Morris, who shares a 2-year-old son with husband Ryan Hurd, said she felt the need to respond to Brittany because of “the culture of misinformation that comes with trans youth.”

“This whole thing got so ugly so fast because the worst thing they can say to me is, ‘Oh, so you must be a hairdresser.’ That is literally his favorite word. I have a son, and I think everyone, especially all parents, are trying to do our best and take care of our children and make sure they are happy,” Morris continued. “You don’t know if one day they’re going to come home crying because they don’t feel good in their body. And it sucks for parents who are going through that right now to make a joke. Suicide rates are so high because of hateful nonsense like that. I don’t care if it’s a joke. But they don’t want to talk about that part because it’s too real.”

Morris doesn’t think he’s lost any fans over the ordeal. (Hey, those Tucker Carlson-inspired t-shirts have raised over $150,000 for Trans Lifeline and GLAAD’s Transgender Media Program.)

“I’ve been very clear from the beginning. It sucks when artists go quiet, quiet, quiet, and then they finally get to their breaking point and have to say something because something is so unfair or disgusting. And then lose half their crowd because they stayed quiet. I try to say this to my husband, because he’s still building: Let people know where you stand,” Morris shared. “Those who don’t get it will walk away, but those who stay with you will know what they’re contributing to.”

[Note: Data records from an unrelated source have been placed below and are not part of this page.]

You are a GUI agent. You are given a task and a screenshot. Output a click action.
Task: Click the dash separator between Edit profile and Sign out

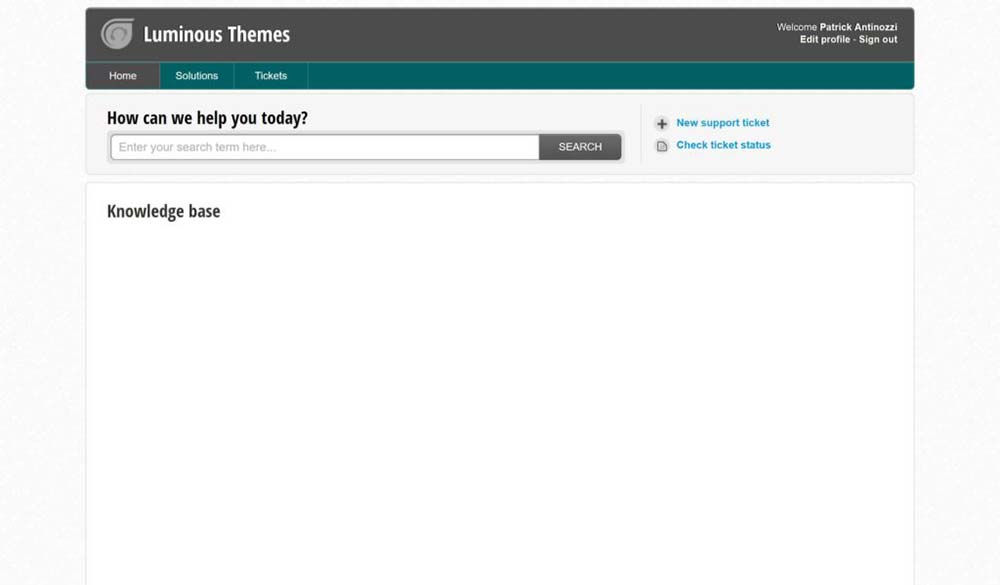(x=855, y=40)
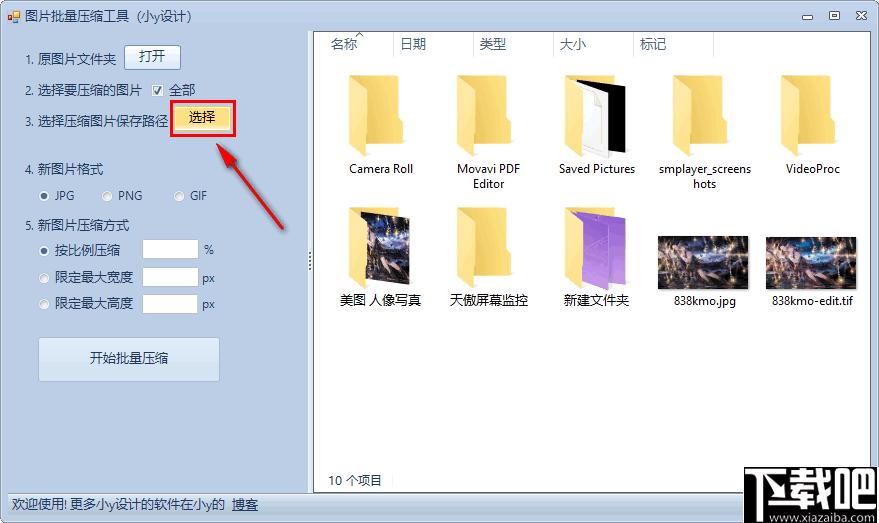Image resolution: width=879 pixels, height=523 pixels.
Task: Choose the PNG format radio button
Action: click(x=107, y=196)
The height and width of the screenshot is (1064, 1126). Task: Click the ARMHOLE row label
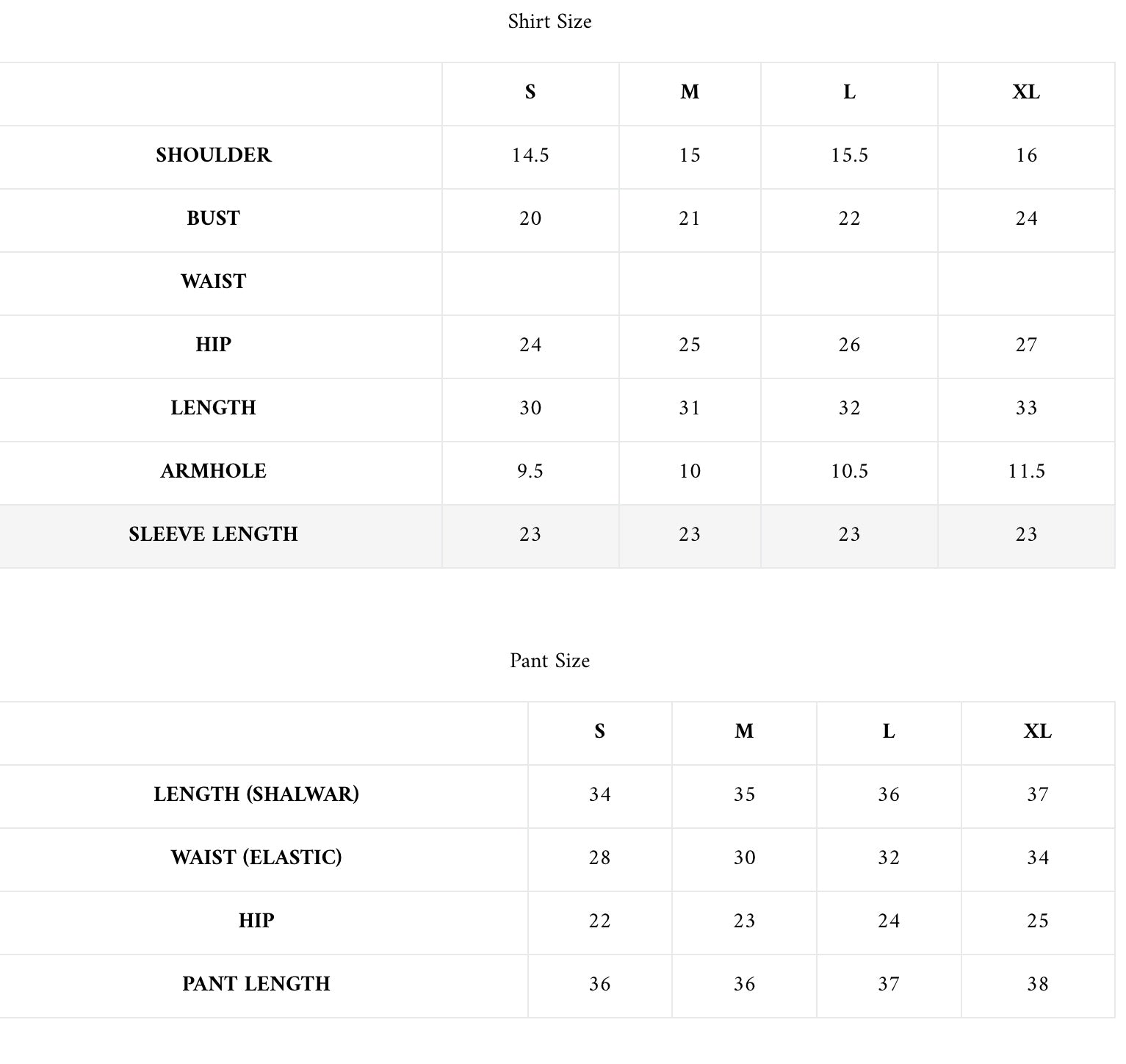pos(213,471)
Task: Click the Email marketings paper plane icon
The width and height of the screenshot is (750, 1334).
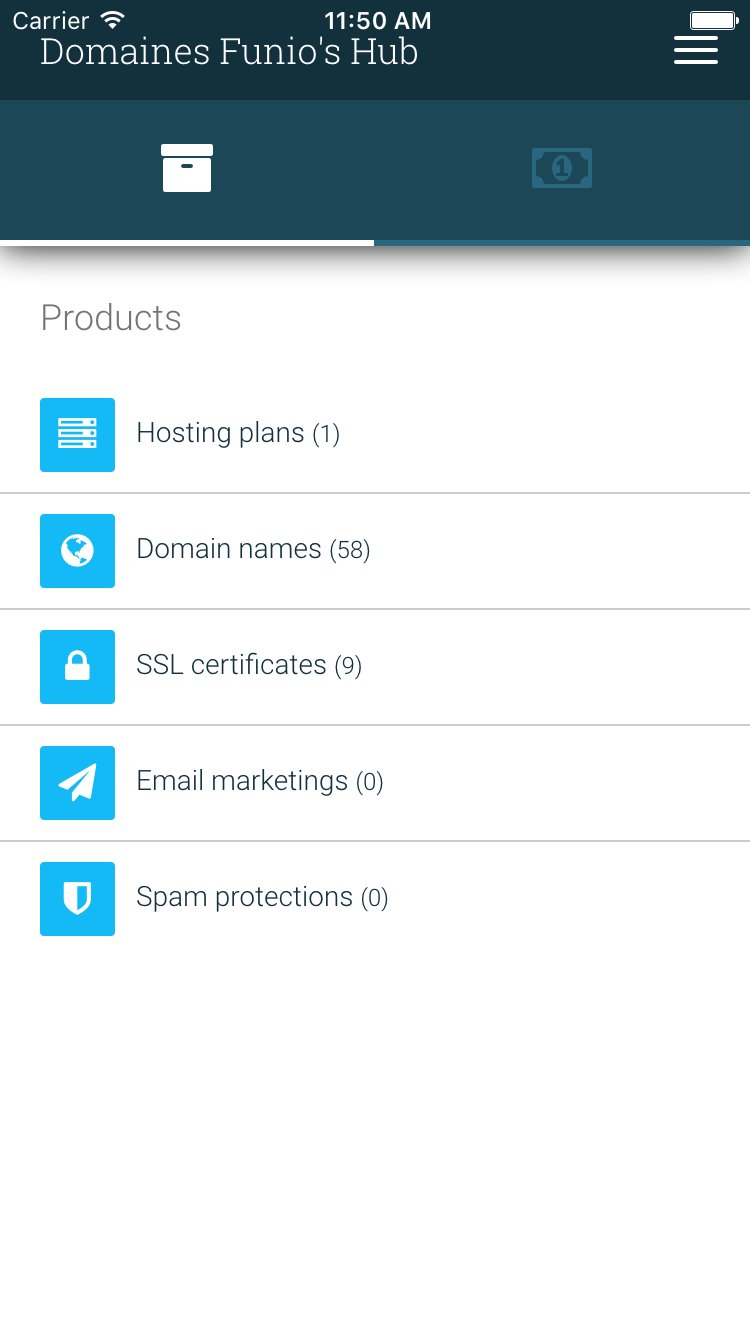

Jason, who previously hadn’t talked about politics for years, threw that rule out the window. He is a vocal critic of President Joe Biden. Morris said that is “his prerogative of him” of him.

“And he probably knows, ‘Okay, I’m going to lose my liberal fans,’ if he had any. But I’m sure those who stay feel very close to him through all of this,” Morris said. “And that’s when I have to step back and say: What am I actually doing? Is it selfish? Is it performative? All the things a neurotic will think about. But I sleep pretty well at night knowing that people feel safer in my group.

Morris said friends who aren’t into country music ask him, “What the hell is going on in Nashville right now with these people?”

“I’m always like, ‘It’s less than you think.’ Sometimes I feel like I’m in this abusive relationship and I keep defending her: ‘It’s not all bad!’ But sometimes you have to call it what it is,” she said.

“I think there are people in country music who want it to be niche. They don’t want it to expand. They don’t care if it becomes more inclusive. It’s theirs, and everyone else is other, or woke up, or whatever.” Morris continued. “That’s sad to me, because I feel like country music at its core is people’s real stories. And to think that there’s only one type of person who can live them and celebrate them is not why I chose to live there or make music.” inside those walls.

Brandi Carlile recently told Morris how she feels “there are two country musicians.”

“I don’t know, it should have been heartbreaking to hear that. But I was actually very relieved and uplifted to hear it. It made me feel like, okay, country music on this mainstream level could absolutely be two things, and I’ve been trying to turn it into one, and maybe it should stop,” he said. “I don’t know if Brandi intended it to be positive, but I took it as such. It was like a pressure release.”